>> Start
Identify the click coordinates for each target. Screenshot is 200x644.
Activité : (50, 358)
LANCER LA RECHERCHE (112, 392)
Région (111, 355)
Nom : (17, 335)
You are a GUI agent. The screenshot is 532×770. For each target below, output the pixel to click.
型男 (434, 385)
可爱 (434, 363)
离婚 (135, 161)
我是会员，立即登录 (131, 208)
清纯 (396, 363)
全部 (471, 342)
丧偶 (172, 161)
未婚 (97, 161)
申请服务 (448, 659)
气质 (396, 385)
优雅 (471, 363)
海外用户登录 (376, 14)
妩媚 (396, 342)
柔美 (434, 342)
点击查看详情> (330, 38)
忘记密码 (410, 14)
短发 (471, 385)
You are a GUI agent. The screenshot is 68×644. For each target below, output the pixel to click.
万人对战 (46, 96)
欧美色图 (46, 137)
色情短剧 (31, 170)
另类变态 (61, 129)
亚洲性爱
>> End
### YOUR OBJECTIVE
Reproduce every one of the entries above verbatim, line by line.

### RESPONSE TO THIS TASK
Identify the click coordinates for each target. Screenshot is 200x644.
Activité : (50, 358)
LANCER LA RECHERCHE (112, 392)
Région (111, 355)
Nom : (17, 335)
You are a GUI agent. The screenshot is 532×770. For each target below, output the pixel to click.
型男 (434, 385)
可爱 (434, 363)
离婚 (135, 161)
我是会员，立即登录 (131, 208)
清纯 (396, 363)
全部 (471, 342)
丧偶 (172, 161)
未婚 (97, 161)
申请服务 (448, 659)
气质 (396, 385)
优雅 (471, 363)
海外用户登录 (376, 14)
妩媚 (396, 342)
柔美 (434, 342)
点击查看详情> (330, 38)
忘记密码 (410, 14)
短发 (471, 385)
You are a GUI agent. The screenshot is 68×644. For each target below, output the pixel to click.
万人对战 (46, 96)
欧美色图 (46, 137)
色情短剧 (31, 170)
另类变态 (61, 129)
亚洲性爱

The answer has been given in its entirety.